Aku kembali menggeleng. Aku baik-baik saja.

Ibu menghela napas panjang, "Yasudah, terserahmu saja. Hari ini Ibu ada meeting di Kantor. Ibu akan meninggalkan uang, kalau mau makan beli saja di luar."

Aku terdiam. Aku tidak butuh apapun. Aku hanya ingin didengarkan. Apakah Ibu ... bahkan tidak menyadari bahwa aku sedang tidak baik-baik saja?

Aku ingin sekali saja ... Ibu memelukku dan berada di rumah sehari penuh untukku.

Tapi aku sadar ... hal itu takkan pernah terjadi. Ibu tidak mungkin melakukan hal merepotkan seperti itu. Aku ini hanyalah benalu baginya.

Karena aku, Ibu harus kehilangan Ayah.

Karena aku, Ibu harus bekerja siang dan malam.

Jadi, tidak ada alasan khusus bagi Ibu untuk memberikanku perhatian lebih. Masih dianggap anak dan dibiayai hidupnya saja sudah syukur.

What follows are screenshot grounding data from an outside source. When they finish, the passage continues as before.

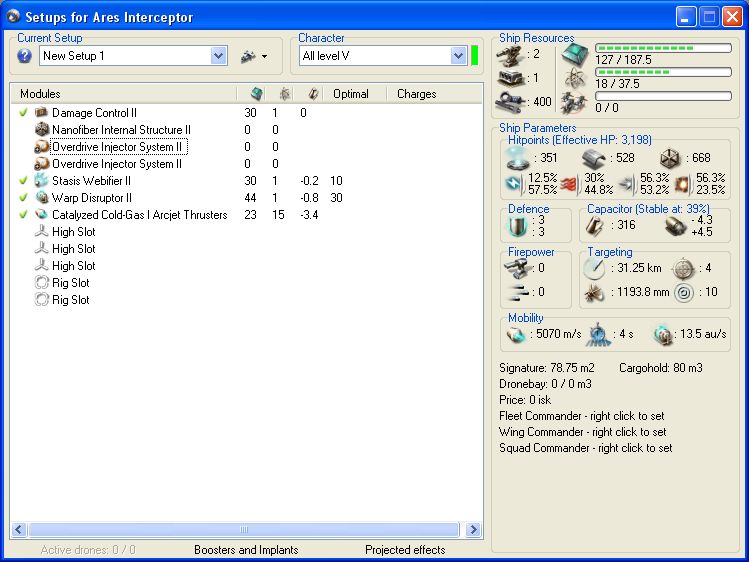Click the CPU column header icon
Screen dimensions: 749x562
tap(256, 94)
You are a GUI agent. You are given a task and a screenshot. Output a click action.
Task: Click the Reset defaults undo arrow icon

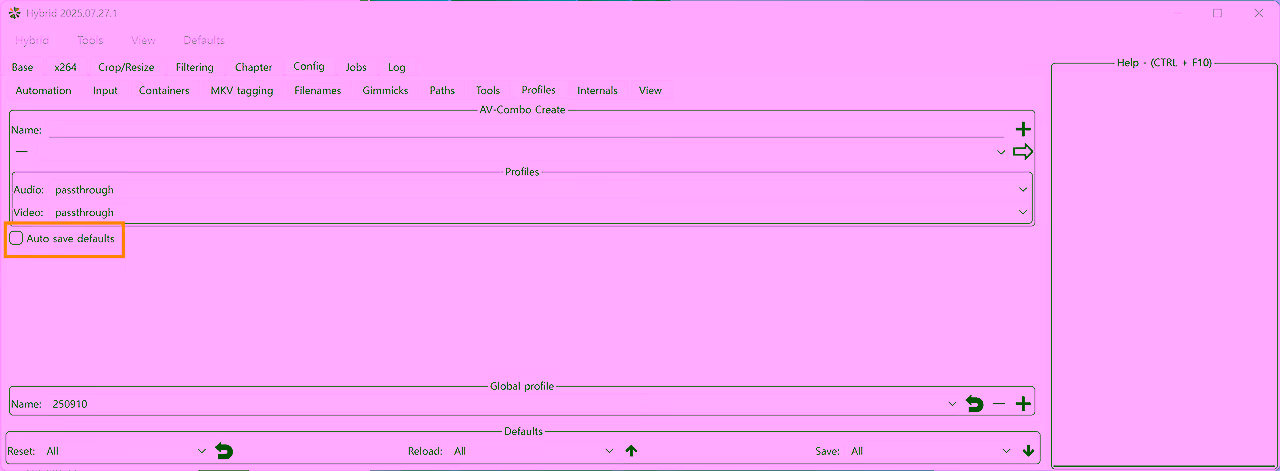[225, 451]

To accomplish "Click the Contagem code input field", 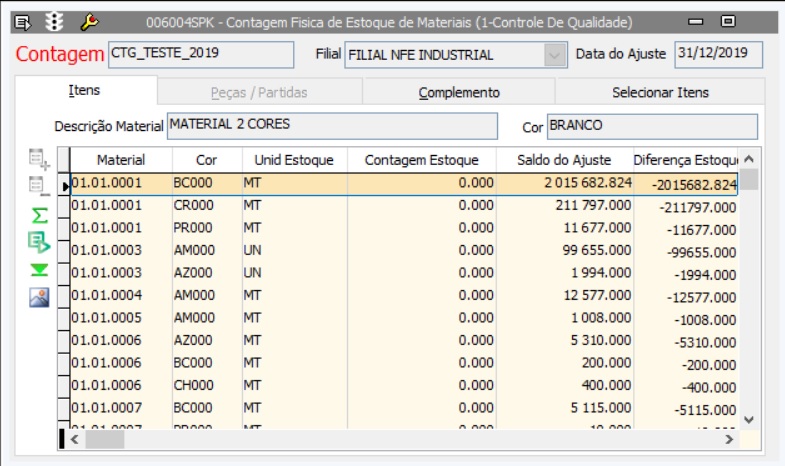I will [200, 54].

Apapun yang kulakukan tidak dapat merubah banyak. Usahaku untuk membuat Ibu bangga saja mustahil. Aku sudah berusaha mendapat ranking 1, menjuarai setiap olimpiade, dan mendapat banyak piala serta sertifikat. Tapi tak ada satupun yang membuat hati Ibu tergerak untuk memelukku, atau setidaknya, bilang selamat padaku.

Ibu ... memang selalu dingin padaku.

Maka yang bisa kulakukan hanya mengangguk menurut. Aku tak boleh membebaninya lebih dari ini.

"Yasudah, Ibu pergi," ucap Ibu sembari memasukkan laptop ke dalam tas kerjanya. "Mungkin Ibu akan lembur lagi malam ini. Kau beli saja makan malam di luar."

Aku kembali mengangguk.

Setelah punggung Ibu menghilang dari balik pintu rumah, aku jatuh terduduk di lantai. Aku mulai menangis lagi.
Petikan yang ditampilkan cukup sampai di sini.